▸ DATA RECORDS:
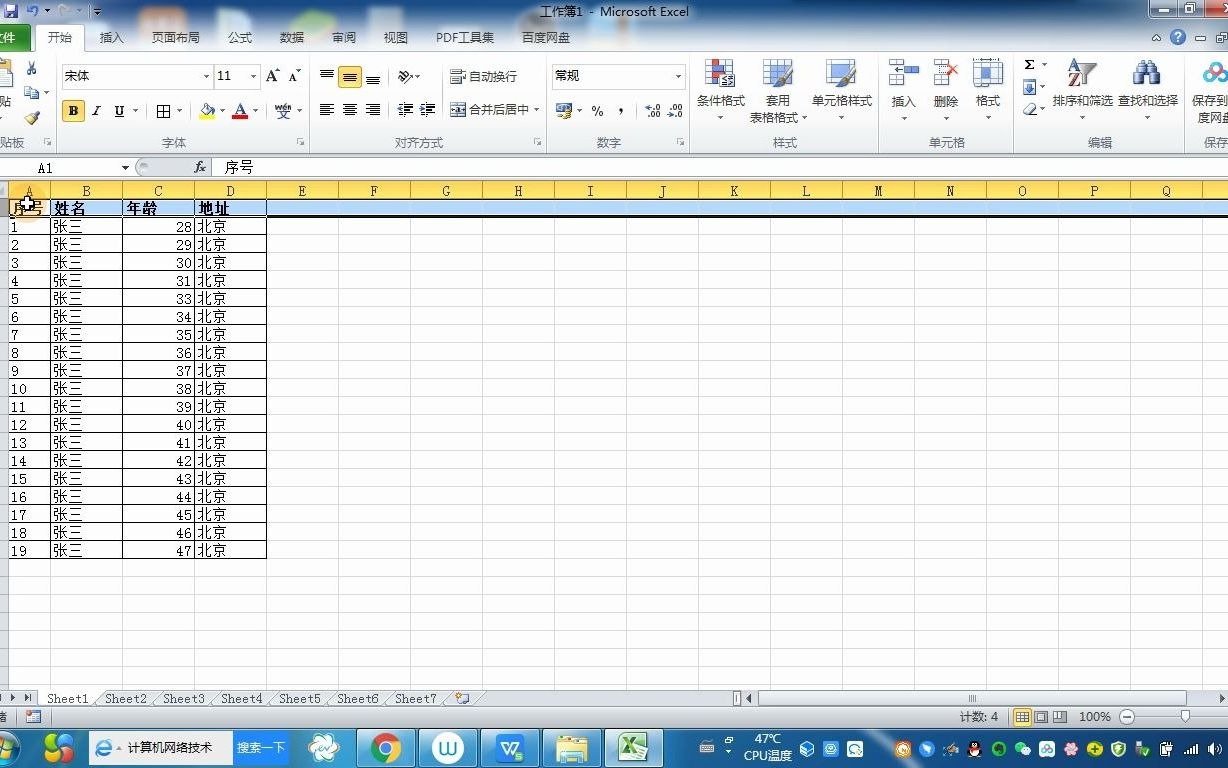Screen dimensions: 1228x768
Task: Increase decimal places
Action: (651, 111)
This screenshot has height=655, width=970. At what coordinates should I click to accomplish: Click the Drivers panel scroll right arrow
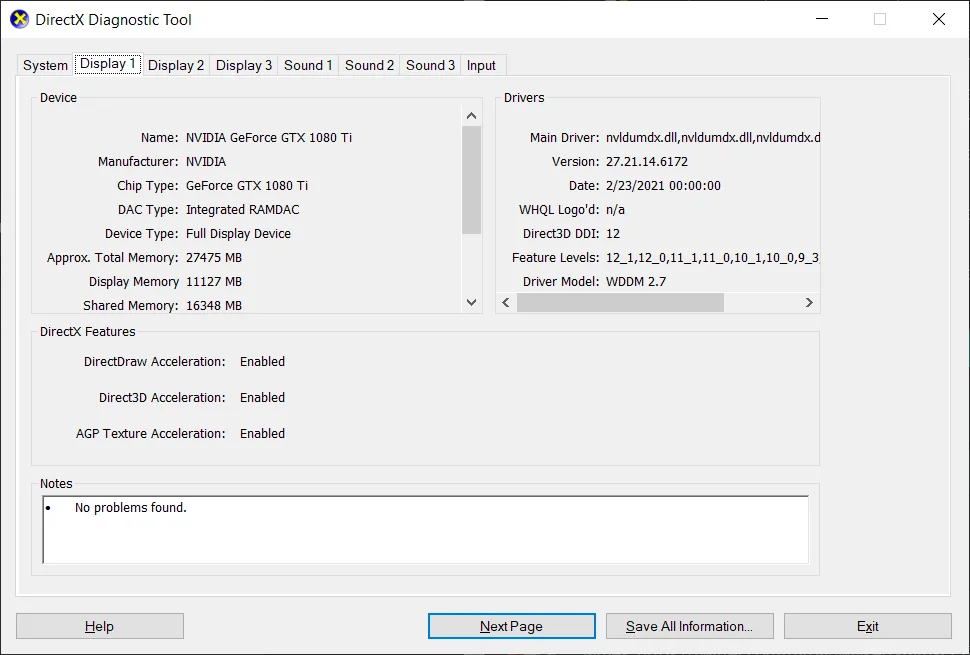[809, 302]
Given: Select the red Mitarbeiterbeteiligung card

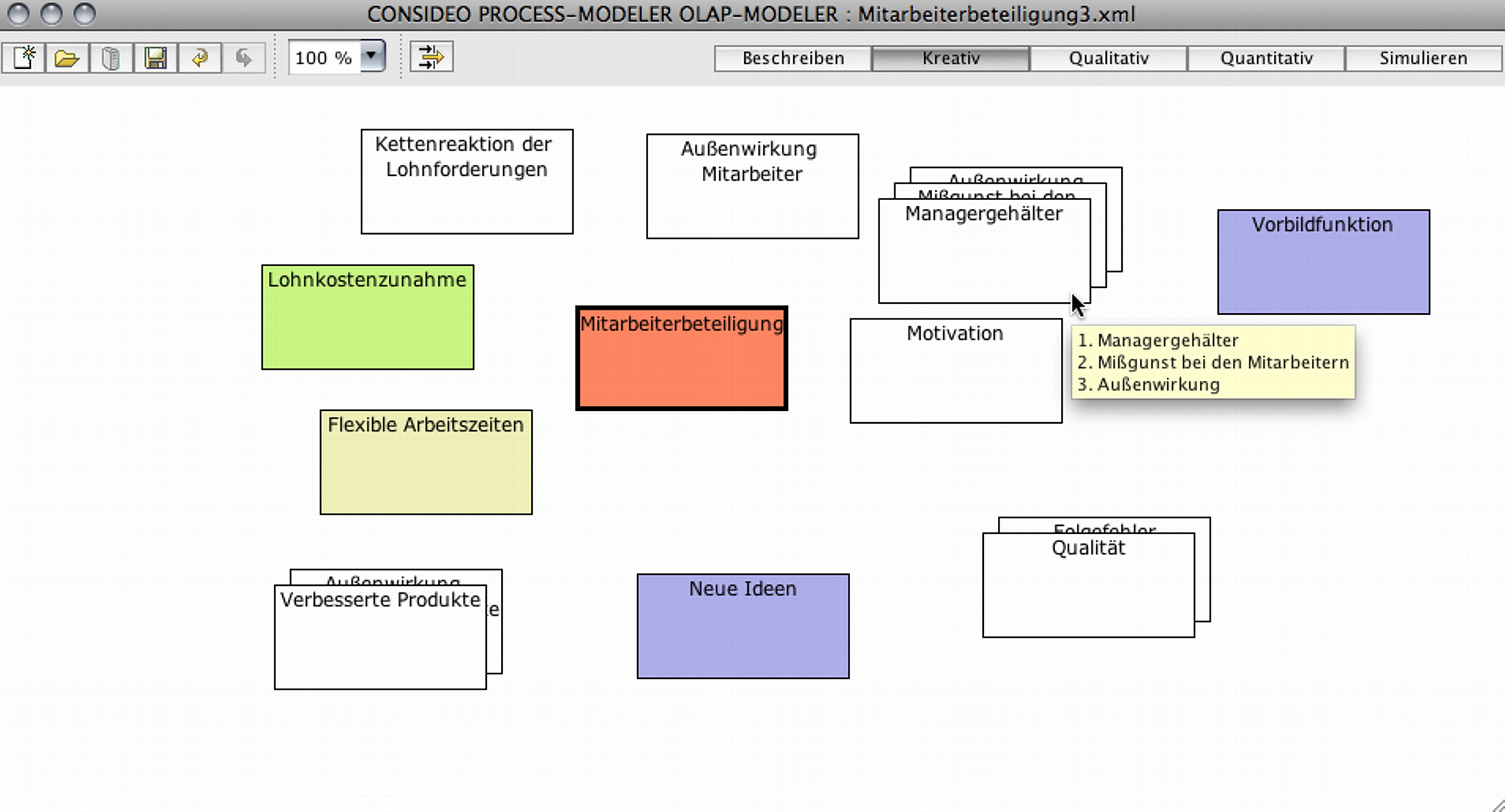Looking at the screenshot, I should pos(681,359).
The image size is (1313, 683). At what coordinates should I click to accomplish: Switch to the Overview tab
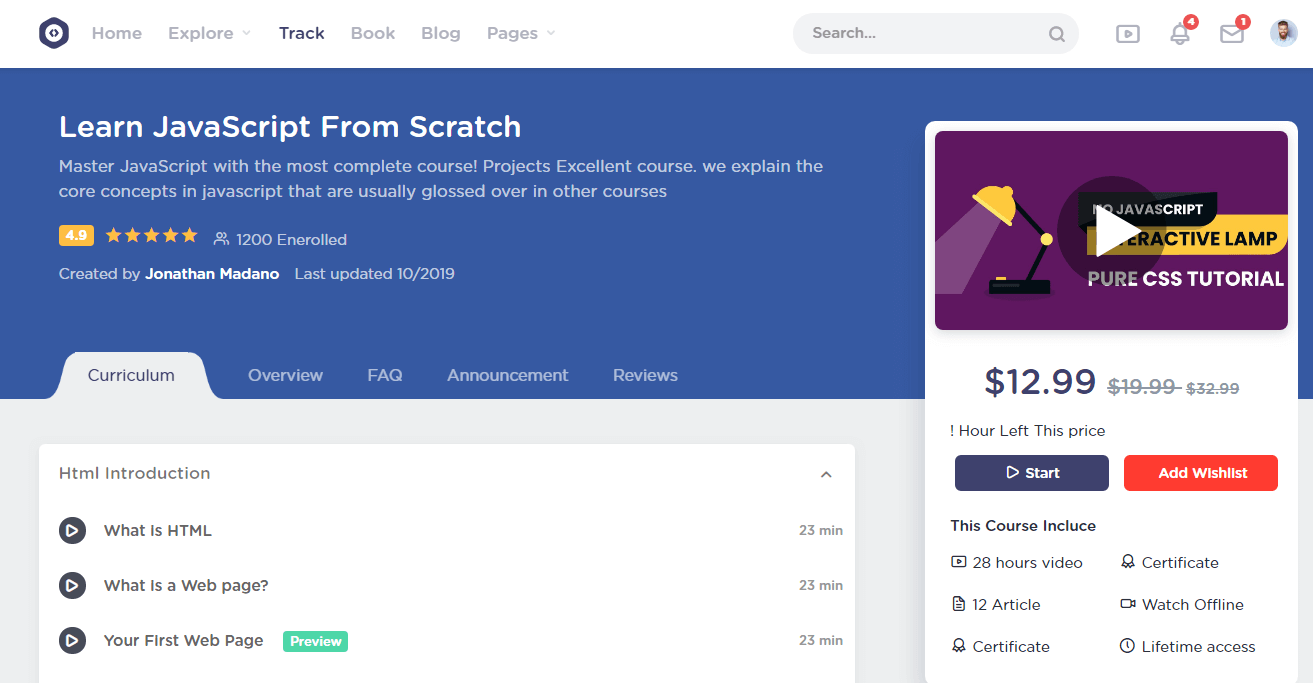[285, 376]
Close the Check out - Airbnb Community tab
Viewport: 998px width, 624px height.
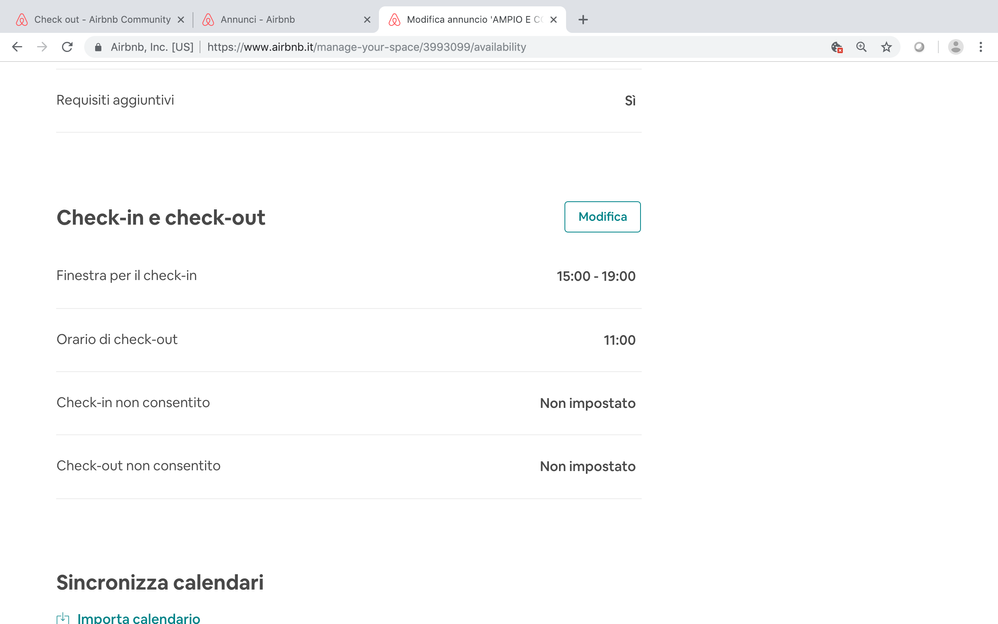(x=181, y=19)
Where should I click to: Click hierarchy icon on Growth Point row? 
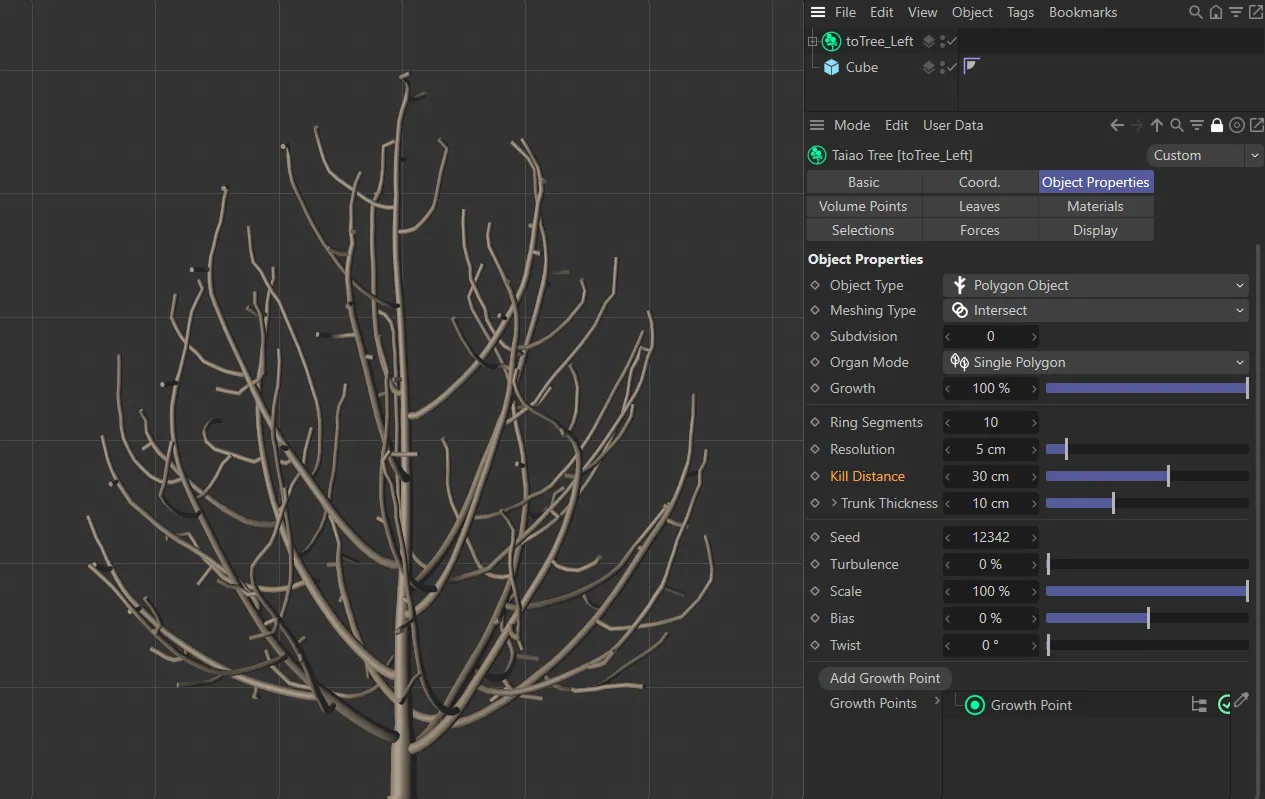1199,705
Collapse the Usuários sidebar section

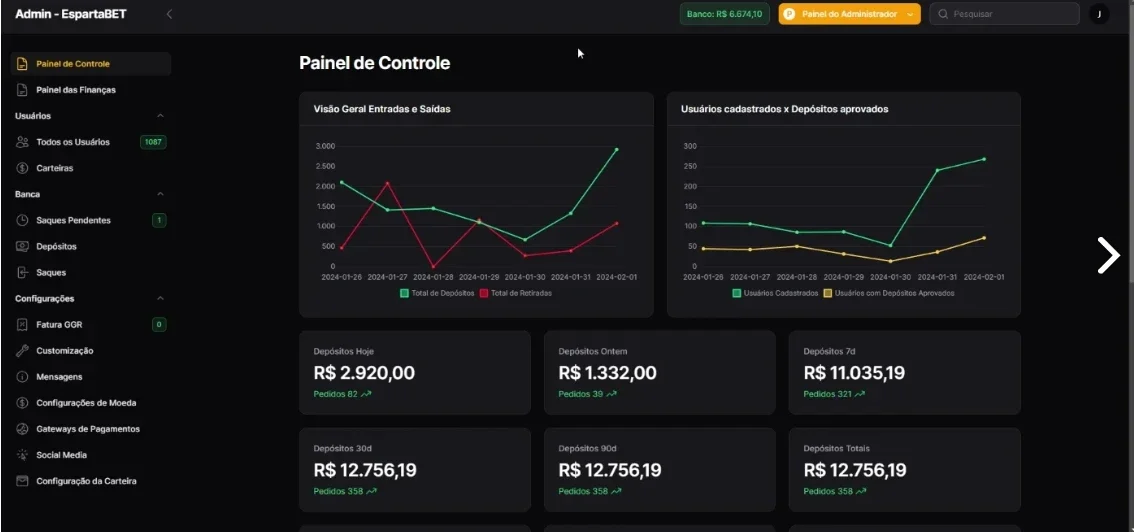[161, 116]
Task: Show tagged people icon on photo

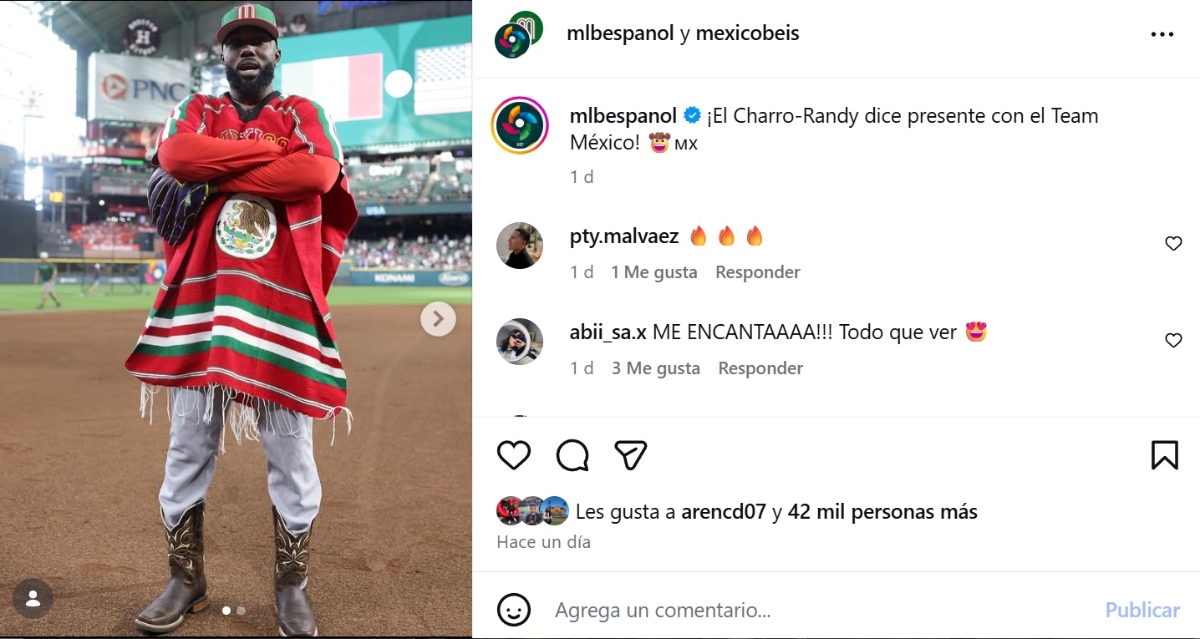Action: point(33,599)
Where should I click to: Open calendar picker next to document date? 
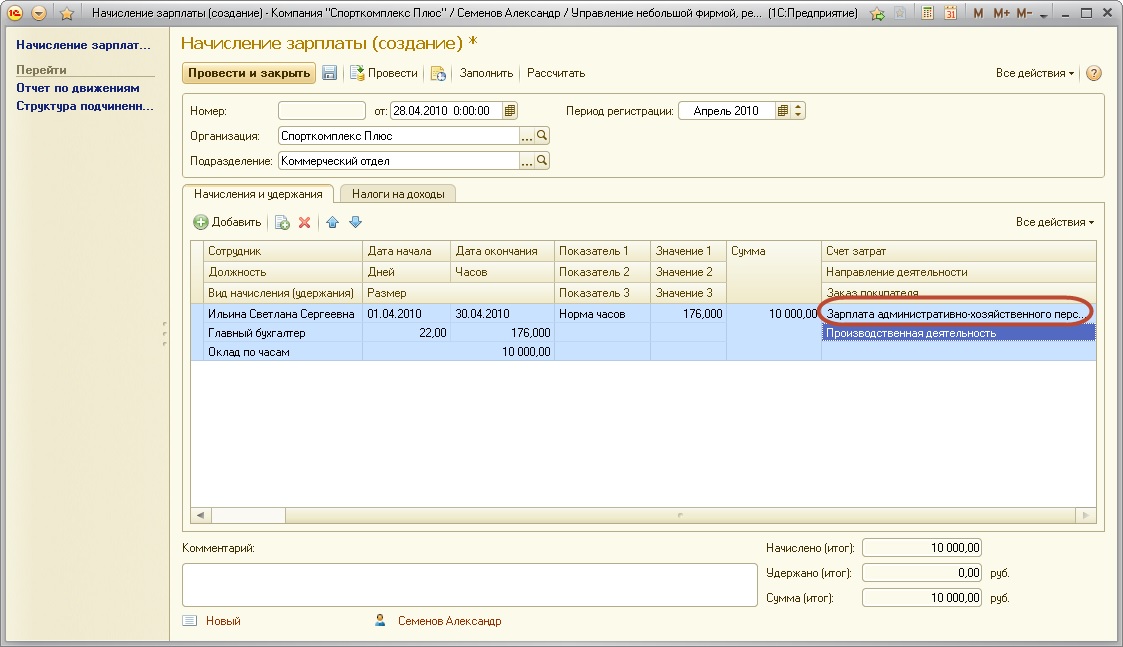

▸ AIM OF THE TASK:
Extract every line of text from the items above, copying each one word for word, and leave the pictures out.

▸ ANSWER TO THE PROBLEM:
Screen dimensions: 1228x768
Task: Increase decimal places
Action: (651, 111)
This screenshot has height=655, width=970. At what coordinates should I click to accomplish: Click the Drivers panel scroll right arrow
[809, 302]
Given: Select the red Mitarbeiterbeteiligung card

Looking at the screenshot, I should pos(681,359).
The image size is (1313, 683). At what coordinates should I click to accomplish: Switch to the Overview tab
[285, 376]
Close the Check out - Airbnb Community tab
Viewport: 998px width, 624px height.
(x=181, y=19)
Where should I click to: Click hierarchy icon on Growth Point row? 
1199,705
Collapse the Usuários sidebar section

[161, 116]
Task: Show tagged people icon on photo

Action: point(33,599)
Where should I click to: Open calendar picker next to document date? 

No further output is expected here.